Question about proper usage and large filecount - Out of Memory

Started by bignick0, May 15, 2019, 09:51:37 AM

Previous topic - Next topic

bignick0

Hello - thank you for this fantastic tool. The work that must go into producing and supporting this by a single person is incredible.

As an admitted "Newbie" I have a quick question about HOW I should be using the tool, as it seems that I may be asking for more than it can deliver (within the context of my current project).

I have a very large number of DICOM images that were extracted from a PACS server. I am attempting to dump the headers into a CVS file that I can manipulate in Excel.

The issue I am having is that exiftool quickly runs out of memory as I try to step through the directories recursively and write out the CVS. It seems, based on the 0 byte output file, that exiftool is trying to read all of the headers into memory before outputting the file. I think this well never work, as I have on the order of 300,000 files. I am using a basic command like this:

exiftool.exe -csv -r -ext ".dcm" . > out.csv

Is there any hope for a command line switch that may force the output to CVS after each image header is read? Or should I look at writing a script to step through the directories and call exiftool 300,000 times? If I do this, I am also worried about possible "out of memory" situations as my script may not release memory correctly after each invocation of exiftool (based on some other threads I have read).

Any suggestions?

Thanks again!

Phil Harvey

From the documentation for -csv:

            Note that this option is fundamentally different than all other
            output format options because it requires information from all
            input files to be buffered in memory before the output is written.
            This may result in excessive memory usage when processing a very
            large number of files with a single command.  Also, it makes this
            option incompatible with the -w option.

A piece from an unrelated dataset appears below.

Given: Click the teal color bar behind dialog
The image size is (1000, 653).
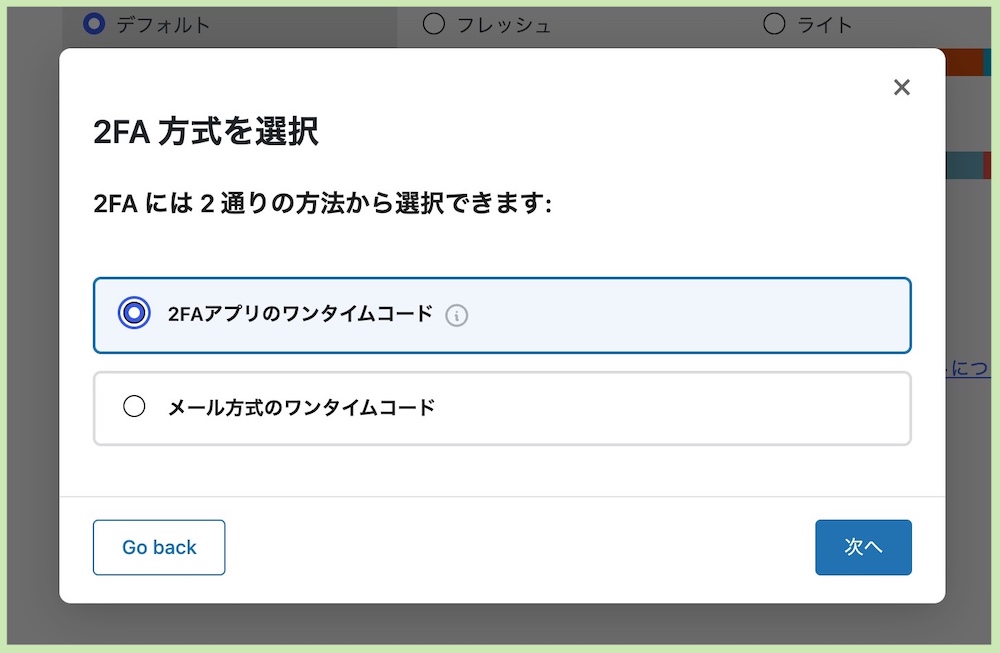Looking at the screenshot, I should (964, 165).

I suggesting using the XML (-X) or JSON (-j) output instead if possible.

- Phil
...where DIR is the name of a directory/folder containing the images.  On Mac/Linux/PowerShell, use single quotes (') instead of double quotes (") around arguments containing a dollar sign ($).

bignick0

Thanks for your feedback. Yes, this was exactly the issue. I switched to XML output and after many hours the output succeeded. Now I have to figure out how to deal with a 8gb XML file.

  ;D

Thanks again!